··· PAGE TEXT
State Privacy Laws; Insurance Regulatory Issues; Arbitration/Mediation
- Criminal Sanctions
There are no Illinois statutes that provide for criminal sanctions in extracontractual claims against insurers.
- The Standards for Compensatory and Punitive Damages
Insurers are potentially liable for misrepresentations made in the course of advertising their insurance products under the Consumer Fraud Act. Elder v. Coronet Insurance Co., 201 Ill.App.3d 733, 558 N.E.2d 1312 (1st Dist. 1990), appeal withdrawn, 139 Ill.2d 594 (1991); Petersen v. Allstate Insurance Co., 171 Ill.App.3d 909, 525 N.E.2d 1094 (1st Dist. 1988). Illinois courts awarded over $600 million dollars in punitive damages for violation of the Consumer Fraud Act in a class action involving first-party automobile insurance. Avery v. State Farm Mutual Automobile Insurance Co., 321 Ill.App.3d 269, 746 N.E.2d 1242, 254 Ill.Dec. 194 (5th Dist. 2001). Avery clear shows an insurers’ potential exposure under the Consumer Fraud Act. Note however, that this case was reversed by the Illinois Supreme Court which found that plaintiffs must prove the elements of a private cause of action under the Act by a preponderance of the evidence. 835 N.E. 2d 801, 296 Ill. Dec. 448 (2005).
Section 155 of the Illinois Insurance Code, discussed below, also allows the policyholder to recover reasonable attorney fees and other costs, as well as an additional sum that constitutes a penalty or punitive damages. Cramer v. Ins. Exch. Agency, 174 Ill. 2d 513, 531, 675 N.E.2d 897, 905-06 (1996); 215 ILCS 5/155. However, a first party claim for bad faith does not allow the recovery of punitive damages. Id.
- Insurance Regulations to Watch
50 Ill. Adm. Code 926, Insurance Department Consumer Complaints implementing 215 ILCS 5/133, 149, 404(1)(a), 421, and 424 and authorized by 215 ILCS 5/401. This rule amendment addresses the Illinois Department of Insurance’s ability to share information related to a complaint against an insurer, insurance producer, or other entity licensed or registered pursuant to Chapter 215 of the Illinois Compiled Statutes with criminal justice agencies for investigation or prosecution, or to State regulatory agencies for regulatory action, where Department believes the reported conduct constitutes a violation of laws or regulations. Amended at 43 Ill. Reg. 3246 and became effective February 25, 2019.
50 Ill. Adm. Code 919, Improper Claims Practices: It has been a significant period of time since the rule has been updated; the amendments to Part 919 will modernize its provisions and practices. Although not a comprehensive list, among the revisions are changes to Section 919.30 which will provide more specific details as to the type of documentation that must be contained in company files, and additions to Section 919.40 including definitions of “Claim” and “Unreasonable cap or limits on paint materials”. Additions to Sections 919.50 and 919.60 will include criteria that would constitute improper practices or procedures if conducted by an insurance company. Section 919.80 will be amended to provide further guidance in regard to unreasonable delays, as well as the imposition of towing charges and betterment deductions.
······
··· STORED RECORDS
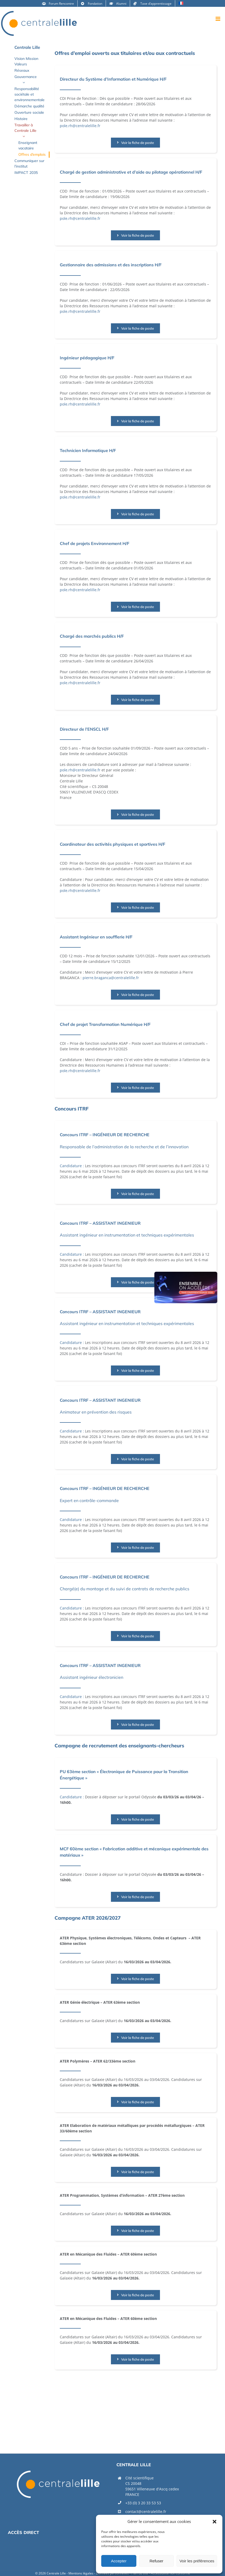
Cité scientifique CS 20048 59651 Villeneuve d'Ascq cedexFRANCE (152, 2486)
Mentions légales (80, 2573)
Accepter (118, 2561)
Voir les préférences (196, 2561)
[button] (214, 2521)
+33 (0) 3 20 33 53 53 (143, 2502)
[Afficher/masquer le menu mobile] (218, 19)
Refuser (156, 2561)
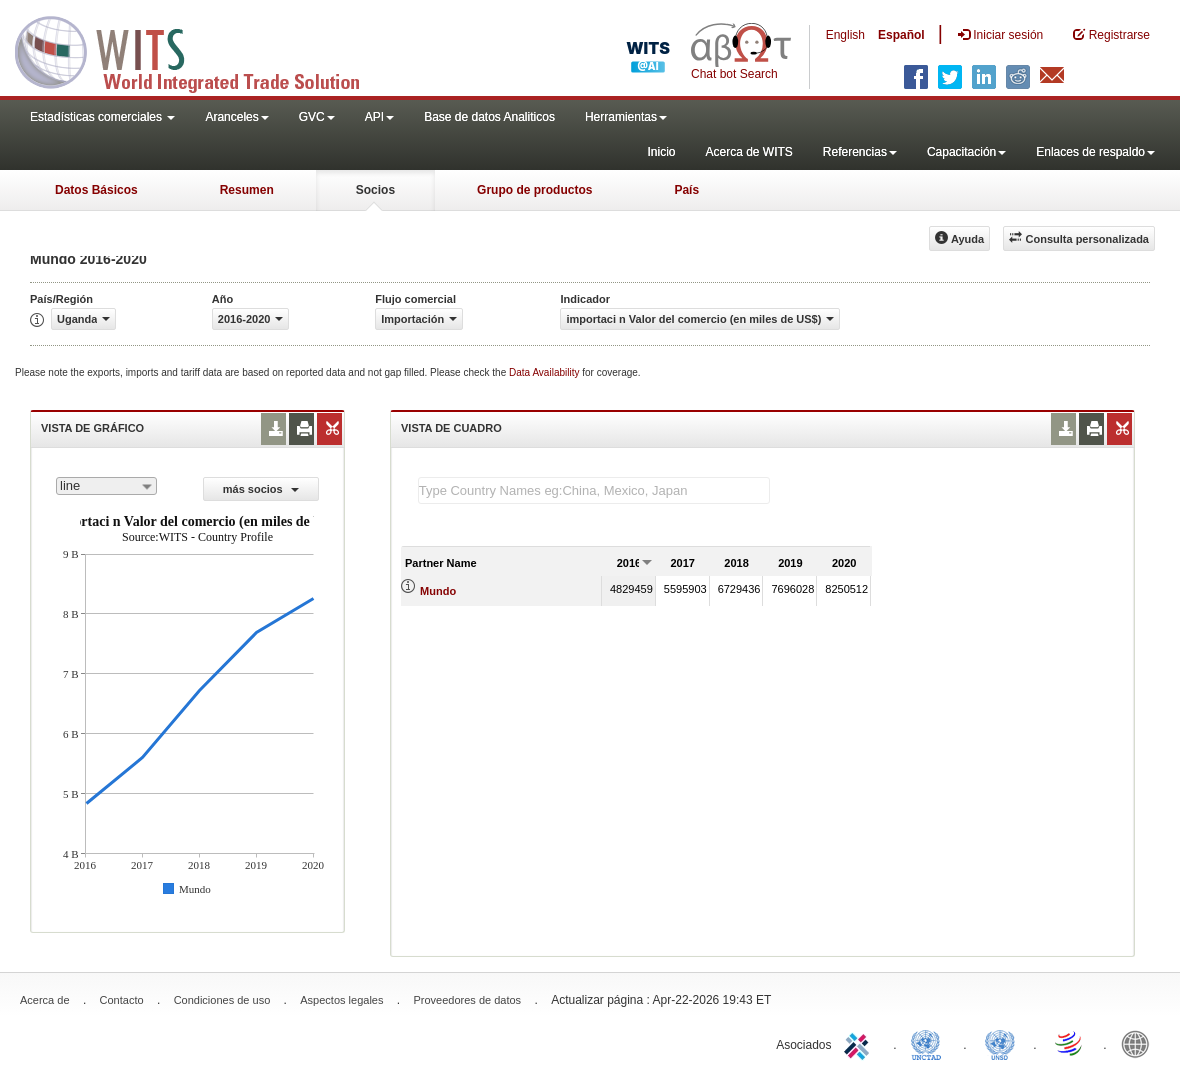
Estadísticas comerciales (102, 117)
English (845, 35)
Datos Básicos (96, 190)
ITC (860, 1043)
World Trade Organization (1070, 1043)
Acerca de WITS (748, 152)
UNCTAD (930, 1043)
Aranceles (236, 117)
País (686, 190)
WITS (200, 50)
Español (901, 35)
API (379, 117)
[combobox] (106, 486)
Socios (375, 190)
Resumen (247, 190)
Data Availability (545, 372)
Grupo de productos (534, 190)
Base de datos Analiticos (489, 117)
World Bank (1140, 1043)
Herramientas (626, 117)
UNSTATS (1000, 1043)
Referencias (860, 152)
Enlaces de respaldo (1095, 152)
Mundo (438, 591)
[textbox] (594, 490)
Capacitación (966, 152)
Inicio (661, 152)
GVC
······
## [WHAT IS ASKED]
1. Rewrite the records from the line containing "Grupo de productos (534, 190)" through the end of the records, inclusive, with "Herramientas" replaced by "Utilidades" and everything else left as it is.
2. Carry on the text about Illinois insurance law from the point at which it stops.

## [RESPONSES FOR EACH TASK]
1.
Grupo de productos (534, 190)
Base de datos Analiticos (489, 117)
World Bank (1140, 1043)
Utilidades (626, 117)
UNSTATS (1000, 1043)
Referencias (860, 152)
Enlaces de respaldo (1095, 152)
Mundo (438, 591)
[textbox] (594, 490)
Capacitación (966, 152)
Inicio (661, 152)
GVC

2.
- State Arbitration and Mediation Procedures
Certain disputes in Illinois require arbitration and mediation. The Illinois Insurance Code requires all automobile insurers to include in their policies a provision that any dispute over coverage and amount of damages with respect to an uninsured and hit-and-run motor vehicle claim be submitted for arbitration to the AAA as an option. 215 ILCS 5/143a.
However, Section 155 of the Illinois Insurance Code is not covered under the scope of an arbitration because (1) section 143a(1) defines the scope of arbitration hearings on uninsured motorist claims to disputes covering covered claims; and (2) section 155 itself vests the court with discretion to determine the award, if any, in a matter brought pursuant to it. Smith v. State Farm Ins. Cos., 369 Ill. App. 3d 478, 485, 308 Ill. Dec. 118, 124, 861 N.E.2d 183, 189 (2006). The court in Smith v. State Farm Ins. Cos. Further held that an arbitration agreement did not bar a plaintiff’s Section 155 action brought in court. Should all parties agree to an arbitration or mediation in Illinois state court they may proceed by contacting an organization which provides said services or ask the court the case be appointed to a court arbitrator or mediator.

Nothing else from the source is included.